Waiting at home and wondering what might have happened to Odysseus are his son Telemachos (Latinised as Telemachus), his wife Penelope and his father, Laertes. Here is a glimpse of Telemachos’ pain (Book II, lines 260-264) from the now-classic prose translation by EV Rieu.
“In the meantime Telemachus sought the solitude of the seashore, where he washed his hands in the grey surf and lifted them in prayer to Athene. ‘Hear, I beg you, that in your godhead came yesterday to my house. It was your command that I should sail across the misty seas to find out whether my long-lost father is ever coming back…’”
‘At home in sunny Ithaka’
Odysseus, promised a safe passage home by the Phaiakians (Phaeacians), describes himself and his homeland to them (Book IX, lines 19-28), from the greatest of translators of Homer, Richmond Lattimore.
I am Odysseus son of Laertes, known before all men
for the crafty study of designs, and my fame goes up to the heavens.
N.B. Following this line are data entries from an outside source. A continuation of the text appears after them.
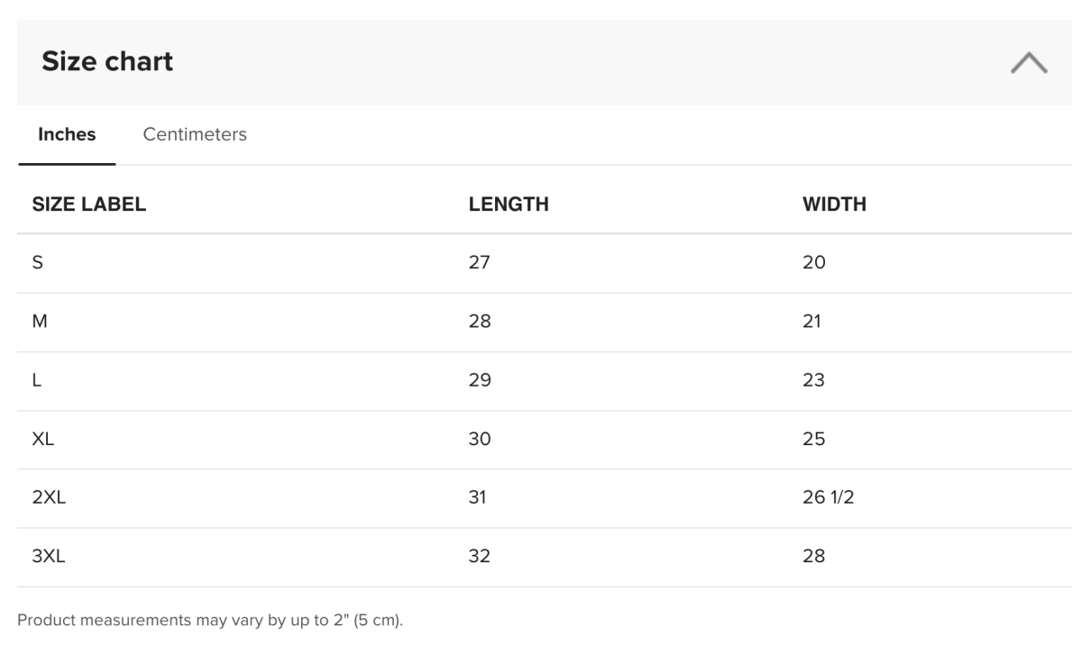Select the S size label row

point(38,263)
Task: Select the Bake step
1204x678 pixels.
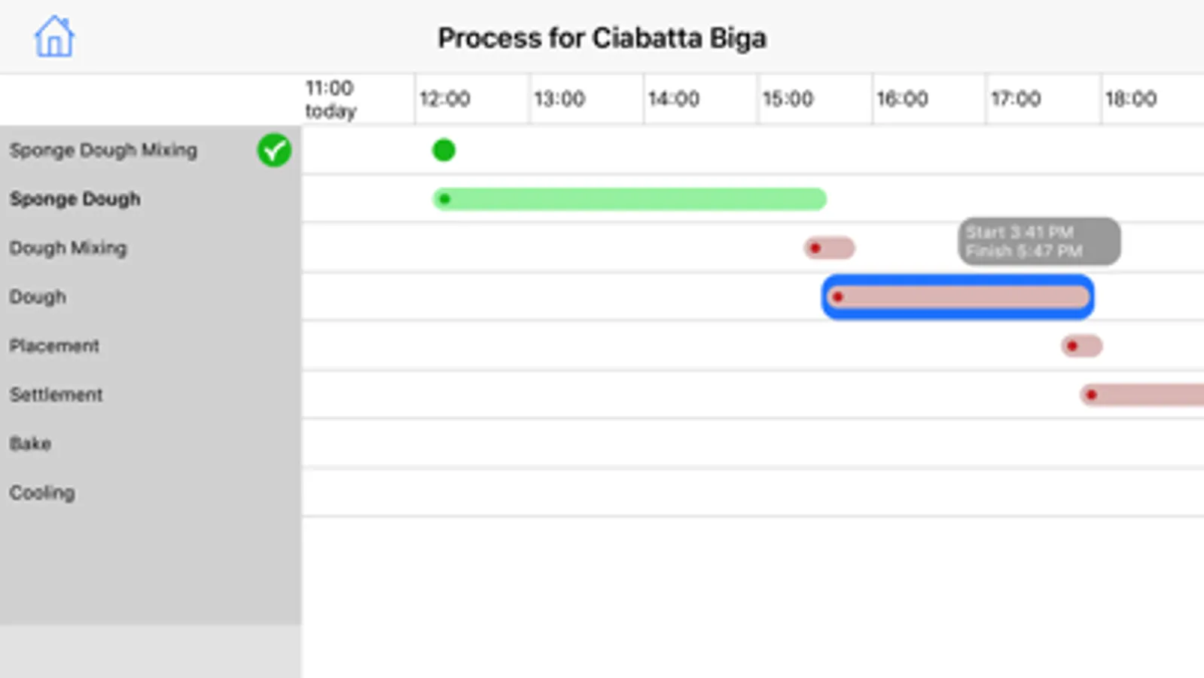Action: 30,444
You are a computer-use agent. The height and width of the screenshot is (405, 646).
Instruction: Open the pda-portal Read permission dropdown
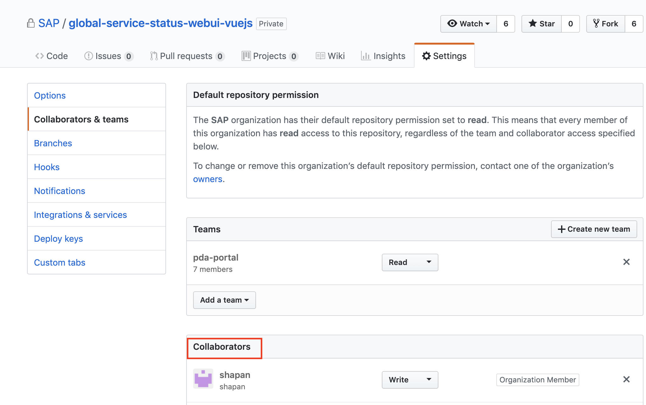click(x=410, y=262)
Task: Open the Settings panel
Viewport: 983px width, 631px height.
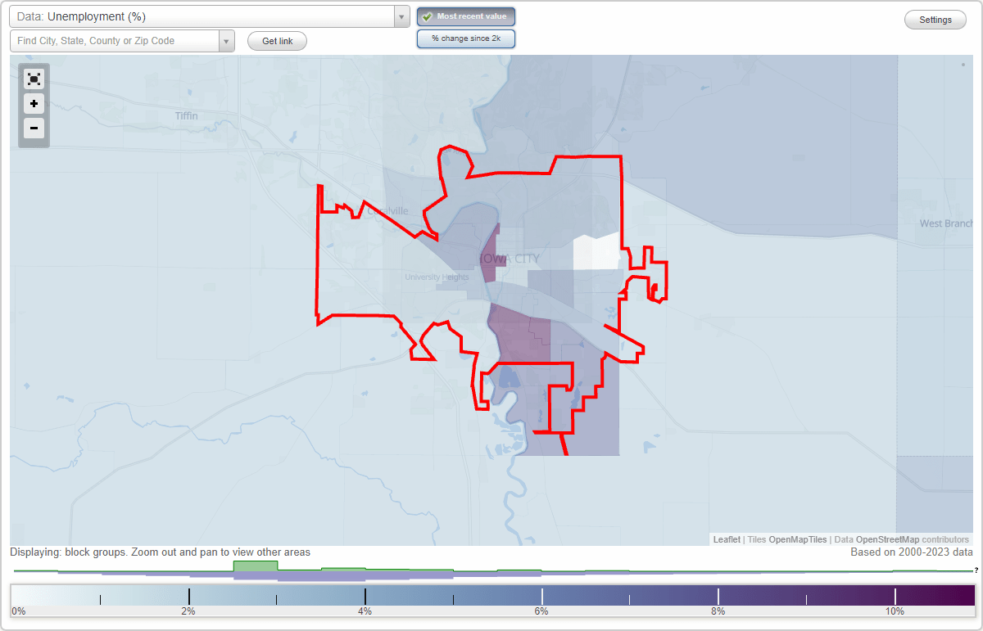Action: pos(935,19)
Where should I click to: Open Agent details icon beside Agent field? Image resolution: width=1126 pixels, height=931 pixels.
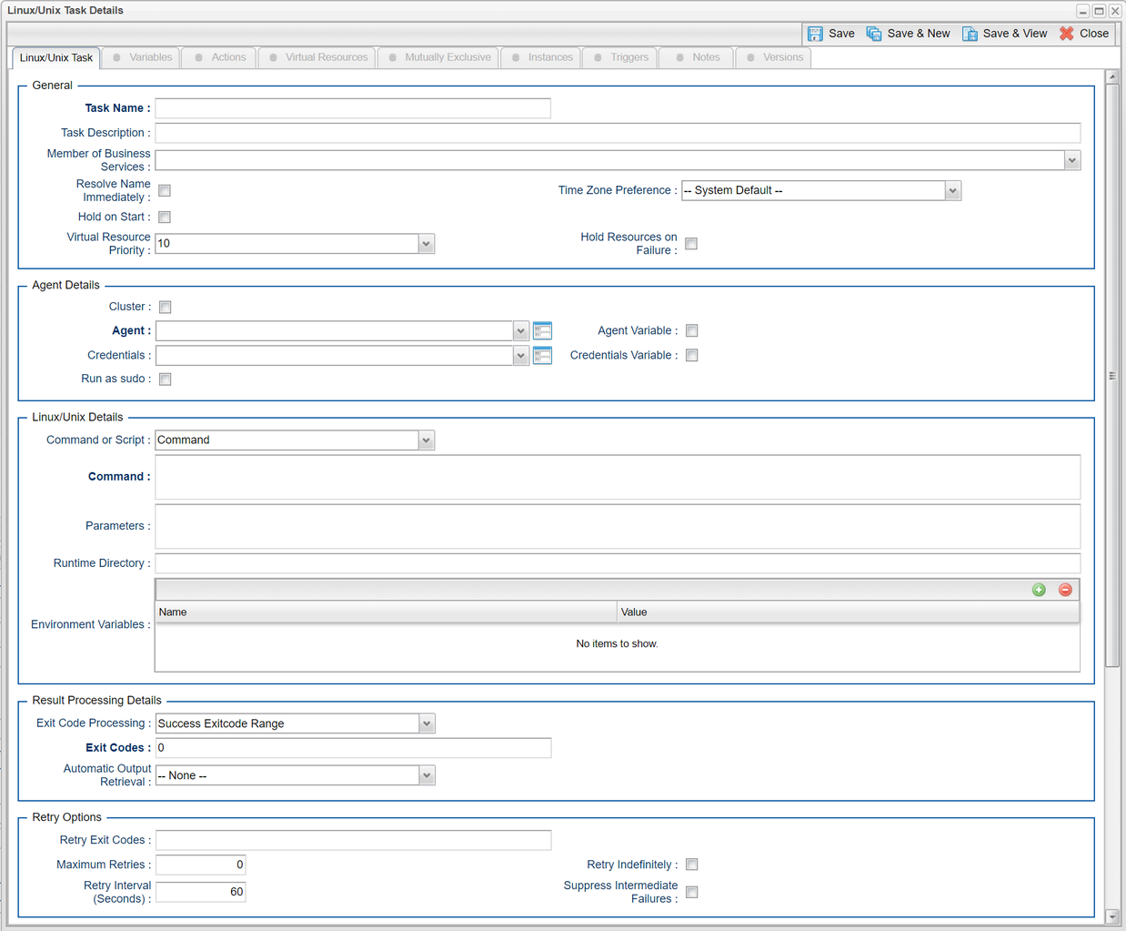coord(542,330)
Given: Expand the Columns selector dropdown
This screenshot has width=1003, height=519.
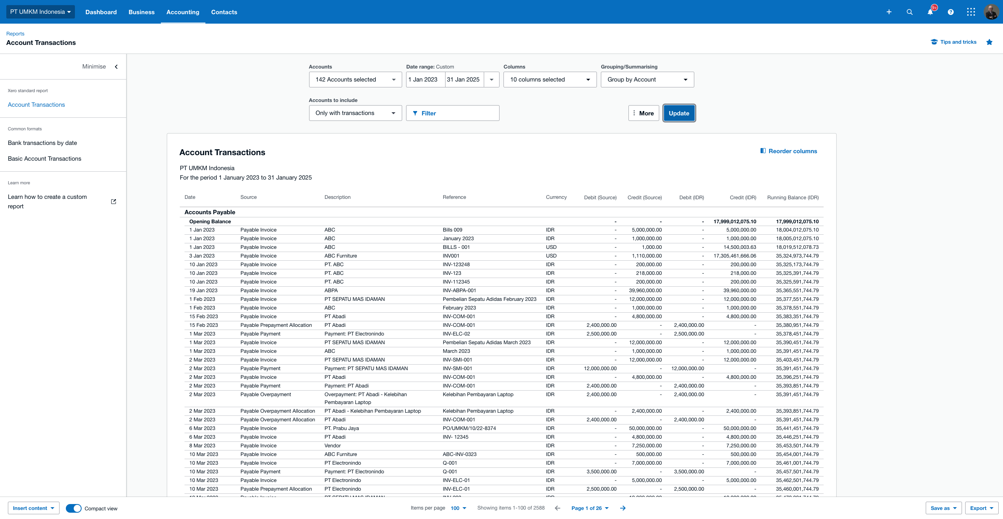Looking at the screenshot, I should click(547, 79).
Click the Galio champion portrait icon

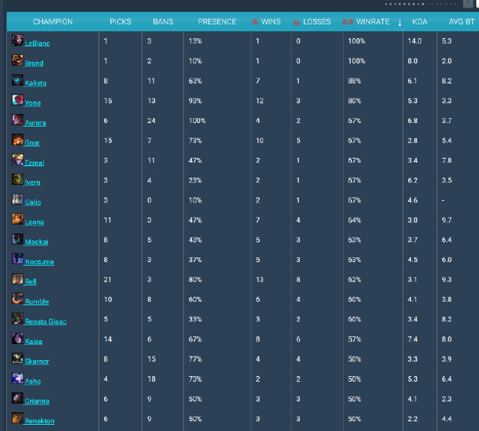tap(17, 200)
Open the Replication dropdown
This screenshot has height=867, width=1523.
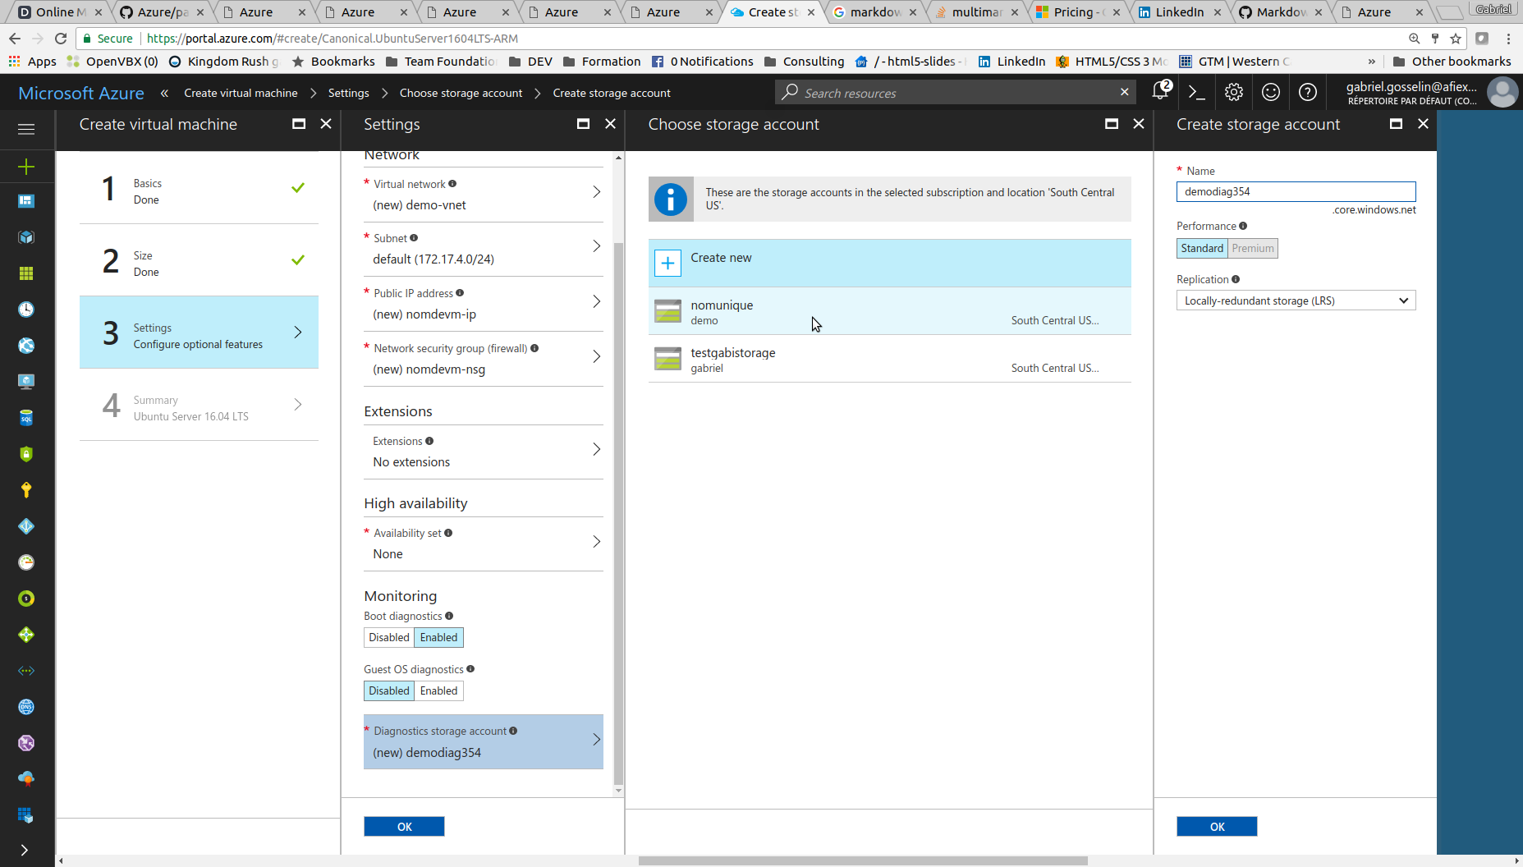pyautogui.click(x=1295, y=301)
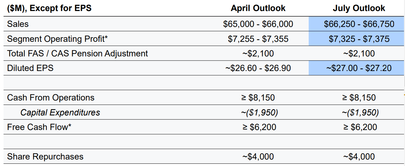Select July Outlook's ≥ $6,200 value
Screen dimensions: 405x166
coord(359,127)
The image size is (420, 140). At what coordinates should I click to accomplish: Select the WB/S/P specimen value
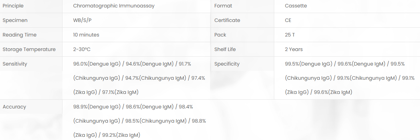point(82,20)
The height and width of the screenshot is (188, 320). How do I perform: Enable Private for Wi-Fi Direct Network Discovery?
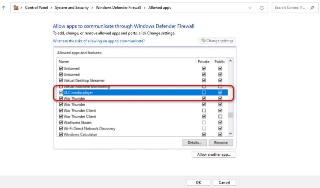[204, 129]
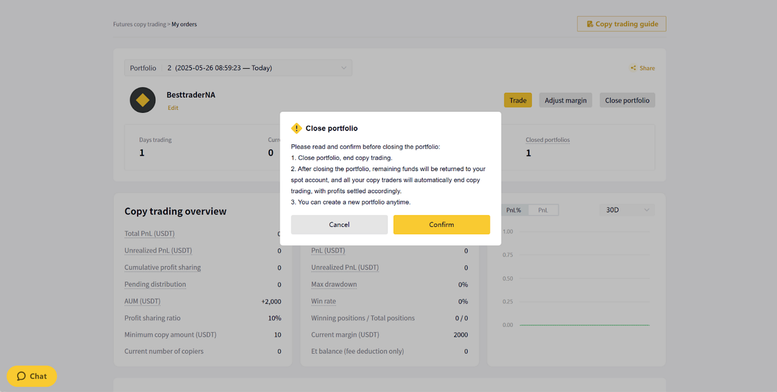777x392 pixels.
Task: Click the Max drawdown label
Action: 334,284
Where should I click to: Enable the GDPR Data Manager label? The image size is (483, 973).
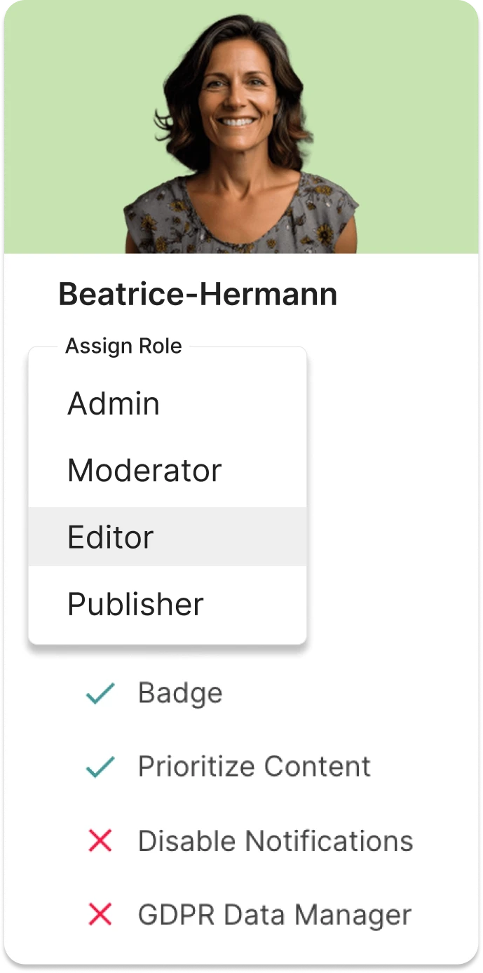(274, 915)
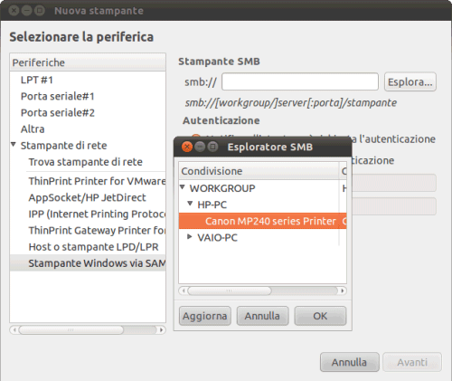Select AppSocket/HP JetDirect option
Image resolution: width=452 pixels, height=381 pixels.
pos(87,197)
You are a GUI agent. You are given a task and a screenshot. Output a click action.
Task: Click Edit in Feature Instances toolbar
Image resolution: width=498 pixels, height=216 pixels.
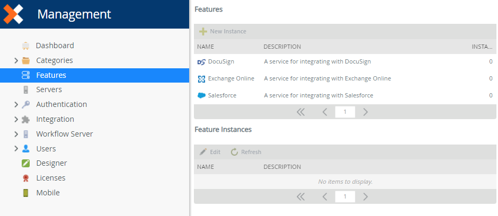pos(210,152)
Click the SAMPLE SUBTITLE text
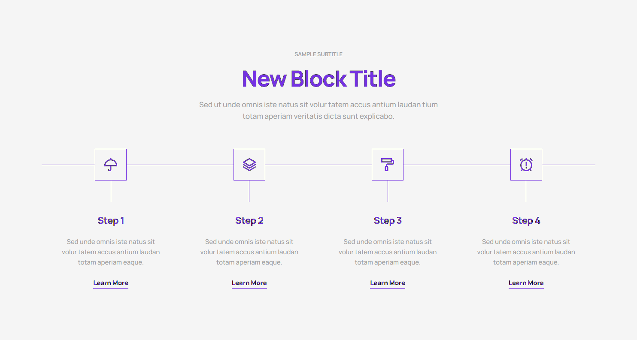This screenshot has height=340, width=637. click(319, 54)
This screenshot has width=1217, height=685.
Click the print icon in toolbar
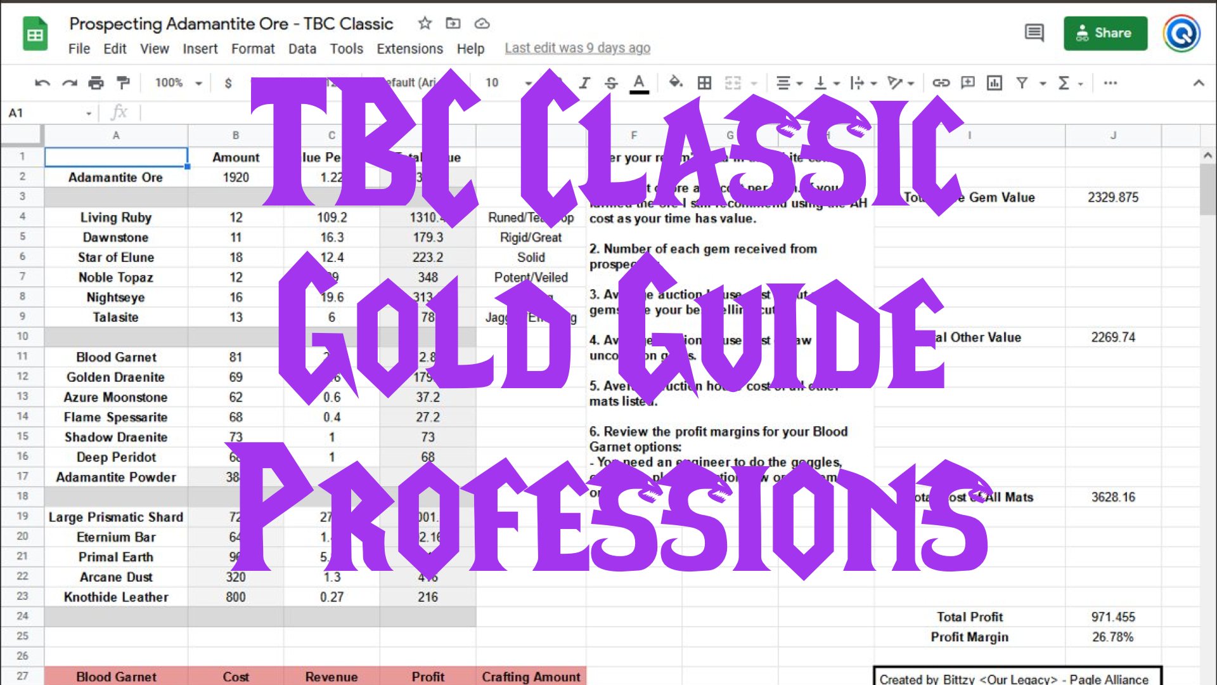[x=94, y=83]
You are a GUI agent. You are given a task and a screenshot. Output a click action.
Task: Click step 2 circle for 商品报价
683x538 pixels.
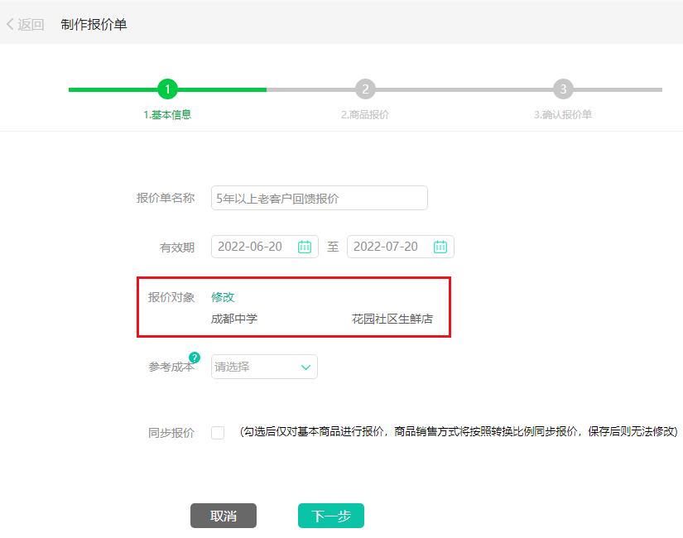tap(366, 89)
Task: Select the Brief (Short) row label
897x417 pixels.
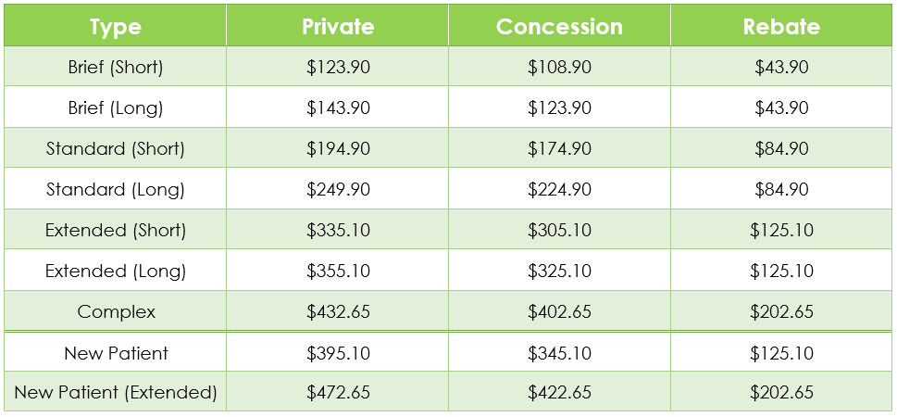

I am at home in sunny Ithaka. There is a mountain
there that stands tall, leaf-trembling Neritos, and there are islands
settled around it, lying one very close to another.
There is Doulichion and Same, wooded Zakynthos,
but my island lies low and away, last of all on the water
towards the dark, with the rest below facing east and sunshine,
a rugged place but a good nurse of men; for my part
I cannot think of any place sweeter to look at.
When Odysseus reaches Ithaka, he must disguise himself to escape detection by the noblemen who have been besieging his wife, Penelope, with offers of marriage. How to oust them from his home and re-establish his command are problems, but solvable.
Insoluble is the most poignant of all the reunions that Odysseus experiences, one that takes place only by instinct and sense, and not by touch and word, embrace and cry of recognition. It is arguably the most memorable demonstration of canine faithfulness – and faith – in all literature. Argos, Odysseus’ once splendid hunting dog, is now aged and neglected, tick-ridden and left to lie on a pile of dung. (Book XVII, lines 301-305; Rieu translation)
“But directly he became aware of Odysseus’ presence, he wagged his tail and dropped his ears, though he lacked the strength now to come nearer to his master. Odysseus turned his eyes away and … brushed away a tear…”
Odysseus cannot acknowledge Argos for fear of being discovered and so, without greeting or goodbye (Book XVII, lines 326-327; Lattimore translation):
But the doom of dark death now closed over the dog, Argos,
When, after nineteen years had gone by, he had seen Odysseus.
It is a homecoming day for Odysseus, and so Argos has gone home too, forever.